Wednesday, October 24, 2007

Shukkeien Garden

The following post predates my creation of my own garden and this blog. 

As a 2007 participant on a Japan Fulbright Memorial Fund exchange, I had the opportunity to visit the Shukkeien Garden in Hiroshima, Japan. At the time, I did not have much of an interest in gardening or a desire to visit gardens. In many ways that experience was the seeds that have grown into my current interests. I therefore thought it would be appropriate to add this post from my Japan blog to the garden blog.

Map the Shukkeien Garden: 

Originally constructed in 1620 as a villa garden during the Edo period for Nagaakira Asano, the ruling Daimyo at the time, it is said to have been modeled after Lake Xihua (West lake) in Hangzhou, China. The garden continued to serve as the villa of the Asano family through the Meiji period. At one point the Meiji Emperor, who had the Imperial General Headquarters relocated to Hiroshima, briefly lodged at the villa. The gardens were eventually opened to the public, and in 1940 the Asano family donated them to Hiroshima Prefecture. Being a short walk from hypocenter of the nuclear attack on Hiroshima, Shukkeien suffered extensive damage and then became a refuge for victims of the war. After extensive renovations, it reopened in 1951. Today, the garden is a magnificent location to view Japan's love of nature, even in the midst of an urban environment.

After the Atomic Bomb
Today - Fully Restored
The pictures below are displayed in the order in which they were taken so as to give you a feeling for the experience of walking through a circular-tour garden (the path I took went counter clockwise):

Saturday, July 21, 2007

The Humble Administrator's Garden

As part of my experience as a 2007 Fulbright Scholar to China, I had the opportunity to visit several Chinese scholar gardens in Suzhou, China. The excerpt below is from my China Blog.

The Humble Administrator's Garden (Zhouzheng Yuan) was the second garden we visited in Suzhou. The garden is about 13 acres in size and was much larger than the Master-of-the-Nets garden we had visited earlier (it was also much more crowded). The garden had its origins as a scholar garden during the Tang Dynasty, was converted to a monastery garden for Dahong Temple during the Yuan Dynasty, and then In 1513 (Ming Dynasty) an administrator named Wang Xianchen appropriated the temple and converted it into a private villa with gardens. The design and layout of the garden was established by Wen Zhengming, a famous Ming artist. During the late Ming dynasty, the garden was divided up and remained neglected until the Qing Dynasty reigns of Emperors Shunzhi and Kangxi. At that time, the garden was extensively rebuilt with major modifications to its earlier plan. 

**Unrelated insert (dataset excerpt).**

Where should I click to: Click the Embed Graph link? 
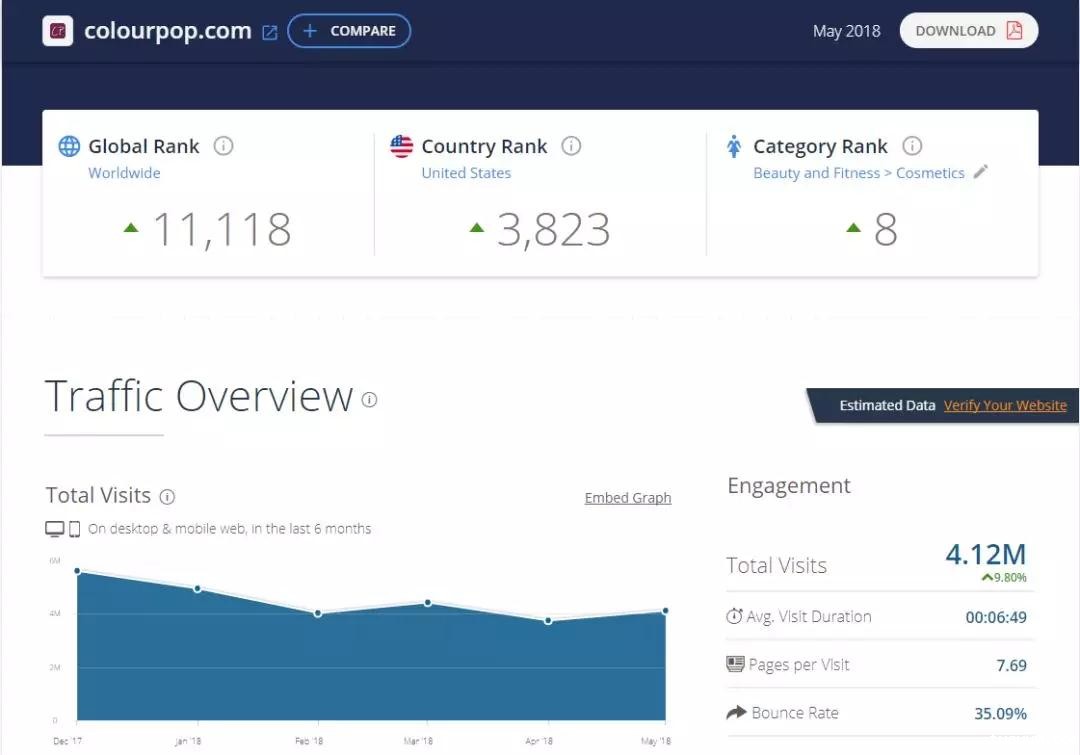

The garden today is one of the more popular of the Suzhou gardens, as the large crowds proved. There are numerous pavilions and bridges set among a maze of connected pools and islands. It consists of three major parts set about a large lake: the central part (Zhuozheng Yuan), the eastern part (Guitianyuanju - Dwelling Upon Return to the Countryside), and a western part (the Supplementary Garden). A residential complex lies in the south of the garden.

In total, the garden contains 48 different buildings with 101 tablets; 40 stelae; 21 precious old trees; and over 700 Suzhou-style bonsai. It is safe to say that the "humble administrator" was somewhat less than humble. I, for one preferred the Master-of-the-Nets garden over this garden - it was smaller, and more refined and I believe truly reflected the spirit of a traditional Chinese scholar garden.

Master-of-the-Nets Garden

As part of my experience as a 2007 Fulbright Scholar to China, I had the opportunity to visit several Chinese scholar gardens in Suzhou, China. The excerpt below is from my China Blog.

The first garden visited was the Master-of-the-Nets Garden (Wangshi Yuan). This garden is among the finest gardens in China and has been designated a United Nations World Heritage site (along with nine other Suzhou gardens). 

The garden is an excellent example of a traditional Chinese scholars garden, combining art, nature, and architecture to create an environment that begs one to walk through its environs. The garden was first constructed over 800 years ago (1140 AD, Southern Song dynasty), but the design has changed several times since then. Nevertheless, the name of the garden has remained constant since its creation. The Master-of-the-Nets continue to inspire people to come and walk through its buildings, along side its ponds, and sit within the gardens and enjoy the scenery and beauty of the place. Doing so is meant to inspire one intellectually, and there is no doubt that the garden has the ability to inspire (Although it could achieve that goal more effectively with less people milling about. Although in Chinese standards it was not crowded, I do not think the original intention of the garden designer and owners was to accommodate large numbers of people).

Interestingly, a portion of the Master-of-the-Nets Garden is duplicated inside the Metropolitan Museum of Art in New York City.